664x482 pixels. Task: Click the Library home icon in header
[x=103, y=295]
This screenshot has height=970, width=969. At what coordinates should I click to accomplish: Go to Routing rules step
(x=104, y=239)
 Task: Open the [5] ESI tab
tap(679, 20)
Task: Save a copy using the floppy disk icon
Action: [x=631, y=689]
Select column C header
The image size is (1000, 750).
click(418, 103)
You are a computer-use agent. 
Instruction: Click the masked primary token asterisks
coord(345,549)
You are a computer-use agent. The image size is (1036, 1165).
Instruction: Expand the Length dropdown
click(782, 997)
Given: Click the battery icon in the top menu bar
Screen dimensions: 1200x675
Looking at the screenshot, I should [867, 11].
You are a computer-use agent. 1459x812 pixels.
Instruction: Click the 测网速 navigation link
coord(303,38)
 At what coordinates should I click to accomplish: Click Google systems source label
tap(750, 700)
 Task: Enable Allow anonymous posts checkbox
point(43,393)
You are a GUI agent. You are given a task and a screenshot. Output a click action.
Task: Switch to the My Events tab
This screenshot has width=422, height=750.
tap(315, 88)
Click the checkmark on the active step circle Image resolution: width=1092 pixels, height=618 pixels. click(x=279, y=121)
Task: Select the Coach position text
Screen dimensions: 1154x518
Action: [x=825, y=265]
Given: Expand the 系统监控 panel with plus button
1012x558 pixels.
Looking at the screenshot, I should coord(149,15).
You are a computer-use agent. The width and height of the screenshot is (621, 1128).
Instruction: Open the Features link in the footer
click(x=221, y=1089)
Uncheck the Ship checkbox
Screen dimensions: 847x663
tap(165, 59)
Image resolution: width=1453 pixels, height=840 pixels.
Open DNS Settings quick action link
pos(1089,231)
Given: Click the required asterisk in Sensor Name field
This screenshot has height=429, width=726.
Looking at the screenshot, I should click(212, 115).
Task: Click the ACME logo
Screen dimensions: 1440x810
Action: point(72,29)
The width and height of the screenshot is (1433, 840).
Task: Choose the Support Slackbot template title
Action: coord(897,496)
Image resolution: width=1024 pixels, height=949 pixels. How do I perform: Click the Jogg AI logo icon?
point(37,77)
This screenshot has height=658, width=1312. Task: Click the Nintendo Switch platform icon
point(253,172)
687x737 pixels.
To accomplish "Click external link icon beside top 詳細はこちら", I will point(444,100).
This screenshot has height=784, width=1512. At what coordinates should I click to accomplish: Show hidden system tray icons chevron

----

Work to complete:
Write out exactly each line of the entries, starting at the one containing "You are a computer-use agent. The image" and finishing with the last line.

Final answer:
You are a computer-use agent. The image size is (1036, 1165).
Instruction: Expand the Length dropdown
click(782, 997)
Given: Click the battery icon in the top menu bar
Screen dimensions: 1200x675
Looking at the screenshot, I should [867, 11].
You are a computer-use agent. 1459x812 pixels.
Instruction: Click the 测网速 navigation link
coord(303,38)
 At what coordinates should I click to accomplish: Click Google systems source label
tap(750, 700)
 Task: Enable Allow anonymous posts checkbox
point(43,393)
You are a GUI agent. You are given a task and a screenshot. Output a click action.
Task: Switch to the My Events tab
This screenshot has width=422, height=750.
tap(315, 88)
Click the checkmark on the active step circle Image resolution: width=1092 pixels, height=618 pixels. click(x=279, y=121)
Task: Select the Coach position text
Screen dimensions: 1154x518
Action: [x=825, y=265]
Given: Expand the 系统监控 panel with plus button
1012x558 pixels.
Looking at the screenshot, I should coord(149,15).
You are a computer-use agent. The width and height of the screenshot is (621, 1128).
Instruction: Open the Features link in the footer
click(x=221, y=1089)
Uncheck the Ship checkbox
Screen dimensions: 847x663
tap(165, 59)
Image resolution: width=1453 pixels, height=840 pixels.
Open DNS Settings quick action link
pos(1089,231)
Given: Click the required asterisk in Sensor Name field
This screenshot has height=429, width=726.
Looking at the screenshot, I should click(212, 115).
Task: Click the ACME logo
Screen dimensions: 1440x810
Action: point(72,29)
The width and height of the screenshot is (1433, 840).
Task: Choose the Support Slackbot template title
Action: coord(897,496)
Image resolution: width=1024 pixels, height=949 pixels. How do I perform: Click the Jogg AI logo icon?
point(37,77)
This screenshot has height=658, width=1312. Task: Click the Nintendo Switch platform icon
point(253,172)
687x737 pixels.
To accomplish "Click external link icon beside top 詳細はこちら", I will point(444,100).
This screenshot has height=784, width=1512. At what coordinates should I click to accomplish: Show hidden system tray icons chevron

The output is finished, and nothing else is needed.